I was almost on the verge of just hiring an email deliverability expert. For the scale at which we were operating, the whole thing seemed unnecessary. But I felt like this was the last choice left!

But… while researching a bit more about dedicated IP addresses, I discovered Postmark. And what I read on their blog was a refreshing, logical take on the subject.

They were the first company to discourage buying a dedicated IP address, unless you really need it. In fact you couldn’t buy it directly.

You had to ‘make a request’, and there was a clear eligibility guideline – more than 300K emails per month minimum.

They had a delightful website. I fell in love the first time. But then I do fall in love with websites often too soon. I put them on a pedestal and sing ballads. So I stay careful.

But then, I signed up for the free trial and loved the entire experience. Even the way they explained the concepts and communicated the benefits was outstanding.

Everything I read and saw made me go – “This is what everyone should have been doing in the first place”

Final Switch

Again, I changed a few DNS records on my side. On the WordPress side, I switched from SendGrid to Postmark using the WP Mail SMTP‘s Other SMTP option.

And then the emails started flowing. And this was the best. There were no problems. Nobody complained about emails going to spam. Emails were quick as expected for transactional emails.

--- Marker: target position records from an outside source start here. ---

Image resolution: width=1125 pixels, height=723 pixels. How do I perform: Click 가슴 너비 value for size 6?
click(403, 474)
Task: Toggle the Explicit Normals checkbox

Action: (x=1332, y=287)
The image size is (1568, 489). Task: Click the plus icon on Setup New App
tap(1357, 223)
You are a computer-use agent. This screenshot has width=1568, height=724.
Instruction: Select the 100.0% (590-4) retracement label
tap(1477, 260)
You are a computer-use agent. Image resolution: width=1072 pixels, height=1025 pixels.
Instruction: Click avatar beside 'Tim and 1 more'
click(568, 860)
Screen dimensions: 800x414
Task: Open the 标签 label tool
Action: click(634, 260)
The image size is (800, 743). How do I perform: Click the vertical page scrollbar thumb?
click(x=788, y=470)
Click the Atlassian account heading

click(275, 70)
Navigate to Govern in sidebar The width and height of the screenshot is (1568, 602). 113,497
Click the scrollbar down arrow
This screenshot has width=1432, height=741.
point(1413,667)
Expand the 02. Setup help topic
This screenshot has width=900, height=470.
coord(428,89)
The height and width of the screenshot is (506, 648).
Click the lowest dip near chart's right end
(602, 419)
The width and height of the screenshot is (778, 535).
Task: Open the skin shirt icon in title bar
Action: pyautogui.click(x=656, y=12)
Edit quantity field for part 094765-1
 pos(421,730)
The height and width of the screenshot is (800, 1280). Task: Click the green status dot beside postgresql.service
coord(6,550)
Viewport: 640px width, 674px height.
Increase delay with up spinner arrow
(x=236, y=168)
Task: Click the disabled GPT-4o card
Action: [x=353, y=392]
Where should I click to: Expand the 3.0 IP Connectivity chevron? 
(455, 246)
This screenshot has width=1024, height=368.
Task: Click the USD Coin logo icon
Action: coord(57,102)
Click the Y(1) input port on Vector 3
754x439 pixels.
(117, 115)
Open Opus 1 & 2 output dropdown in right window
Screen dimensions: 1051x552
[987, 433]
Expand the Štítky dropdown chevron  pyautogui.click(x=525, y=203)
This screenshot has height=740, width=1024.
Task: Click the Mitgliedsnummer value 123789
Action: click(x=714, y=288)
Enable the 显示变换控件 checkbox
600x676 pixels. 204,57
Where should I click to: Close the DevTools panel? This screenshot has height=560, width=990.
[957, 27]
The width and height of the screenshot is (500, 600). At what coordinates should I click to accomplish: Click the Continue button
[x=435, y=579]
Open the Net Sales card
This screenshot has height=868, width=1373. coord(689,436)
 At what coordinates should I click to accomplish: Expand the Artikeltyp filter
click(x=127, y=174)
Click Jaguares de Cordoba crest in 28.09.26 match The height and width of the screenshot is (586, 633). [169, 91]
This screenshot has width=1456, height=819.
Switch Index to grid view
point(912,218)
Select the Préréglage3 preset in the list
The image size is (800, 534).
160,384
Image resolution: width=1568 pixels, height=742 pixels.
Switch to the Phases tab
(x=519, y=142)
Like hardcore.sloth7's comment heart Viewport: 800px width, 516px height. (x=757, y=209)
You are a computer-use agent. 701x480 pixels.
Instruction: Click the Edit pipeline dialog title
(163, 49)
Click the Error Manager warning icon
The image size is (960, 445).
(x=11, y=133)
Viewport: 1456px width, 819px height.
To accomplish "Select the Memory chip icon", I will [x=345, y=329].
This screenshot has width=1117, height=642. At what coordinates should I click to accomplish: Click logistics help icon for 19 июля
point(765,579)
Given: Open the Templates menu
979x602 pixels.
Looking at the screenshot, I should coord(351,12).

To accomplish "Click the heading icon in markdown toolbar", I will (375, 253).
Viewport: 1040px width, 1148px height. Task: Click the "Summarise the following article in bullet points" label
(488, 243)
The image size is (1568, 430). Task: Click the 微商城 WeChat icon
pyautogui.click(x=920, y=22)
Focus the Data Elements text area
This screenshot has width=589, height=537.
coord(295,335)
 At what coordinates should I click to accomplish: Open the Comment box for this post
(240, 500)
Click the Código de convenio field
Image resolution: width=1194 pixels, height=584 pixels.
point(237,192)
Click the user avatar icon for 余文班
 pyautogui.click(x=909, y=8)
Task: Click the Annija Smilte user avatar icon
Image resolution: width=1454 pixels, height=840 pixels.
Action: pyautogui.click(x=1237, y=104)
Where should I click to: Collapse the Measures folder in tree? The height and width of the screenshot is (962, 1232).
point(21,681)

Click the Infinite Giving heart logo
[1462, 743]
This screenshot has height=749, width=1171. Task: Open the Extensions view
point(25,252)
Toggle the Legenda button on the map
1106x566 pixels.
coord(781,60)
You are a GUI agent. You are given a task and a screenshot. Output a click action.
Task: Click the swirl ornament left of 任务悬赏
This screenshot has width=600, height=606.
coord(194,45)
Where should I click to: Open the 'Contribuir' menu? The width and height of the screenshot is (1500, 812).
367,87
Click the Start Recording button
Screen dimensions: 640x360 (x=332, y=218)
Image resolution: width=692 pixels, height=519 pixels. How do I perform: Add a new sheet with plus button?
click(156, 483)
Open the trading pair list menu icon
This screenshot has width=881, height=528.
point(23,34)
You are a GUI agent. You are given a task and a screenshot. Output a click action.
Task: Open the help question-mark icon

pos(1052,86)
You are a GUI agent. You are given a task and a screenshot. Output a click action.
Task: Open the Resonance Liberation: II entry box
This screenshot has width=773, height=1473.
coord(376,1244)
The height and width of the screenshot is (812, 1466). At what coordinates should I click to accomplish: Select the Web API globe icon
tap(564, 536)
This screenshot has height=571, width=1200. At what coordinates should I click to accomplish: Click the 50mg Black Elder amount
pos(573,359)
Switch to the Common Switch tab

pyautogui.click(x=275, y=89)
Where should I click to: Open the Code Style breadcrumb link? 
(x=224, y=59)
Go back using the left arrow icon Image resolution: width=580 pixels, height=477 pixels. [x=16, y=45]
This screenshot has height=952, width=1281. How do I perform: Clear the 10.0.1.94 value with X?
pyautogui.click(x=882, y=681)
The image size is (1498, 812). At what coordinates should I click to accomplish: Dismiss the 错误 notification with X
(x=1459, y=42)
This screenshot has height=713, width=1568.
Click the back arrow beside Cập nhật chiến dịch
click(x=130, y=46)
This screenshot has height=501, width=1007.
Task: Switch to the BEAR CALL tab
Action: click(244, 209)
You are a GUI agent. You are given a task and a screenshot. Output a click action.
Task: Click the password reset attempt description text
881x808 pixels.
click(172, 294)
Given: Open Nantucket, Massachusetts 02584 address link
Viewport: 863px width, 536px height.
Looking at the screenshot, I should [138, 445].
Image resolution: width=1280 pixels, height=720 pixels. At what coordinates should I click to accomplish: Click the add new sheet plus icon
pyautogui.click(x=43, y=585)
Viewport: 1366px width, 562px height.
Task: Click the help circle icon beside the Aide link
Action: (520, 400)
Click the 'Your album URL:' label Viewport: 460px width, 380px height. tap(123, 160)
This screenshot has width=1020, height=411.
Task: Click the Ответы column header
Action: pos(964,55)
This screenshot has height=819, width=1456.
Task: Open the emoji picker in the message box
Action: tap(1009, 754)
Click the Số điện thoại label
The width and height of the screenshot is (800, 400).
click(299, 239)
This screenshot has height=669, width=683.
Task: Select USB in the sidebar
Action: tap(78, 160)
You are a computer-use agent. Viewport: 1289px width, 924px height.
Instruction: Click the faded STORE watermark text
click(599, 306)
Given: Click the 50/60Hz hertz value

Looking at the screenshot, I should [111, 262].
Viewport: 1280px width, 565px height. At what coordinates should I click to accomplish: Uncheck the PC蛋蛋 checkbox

And also, the UI of Postmark was so far the best.

WILDBIT – THE COMPANY BEHIND IT

I was so in love with the design, writing and the product, I looked up the company that made it. As expected they weren’t your run-of-the-mill software company.

They gave so much importance to their brand and the messaging. They had a page dedicated to each role in their company with clear guidelines of what’s good and bad.

And as of now, Postmark has been acquired by ActiveCampaign. I really hope they maintain the standard and do not mess up the product (or the team).

TL;DR

If you’re looking for a transactional email service just go and try Postmark. Avoid Elastic Email or SendGrid.

I hope this article saves you from the same frustration I went through. Thank me later in the comments if this did help. It took me a long time to write this up.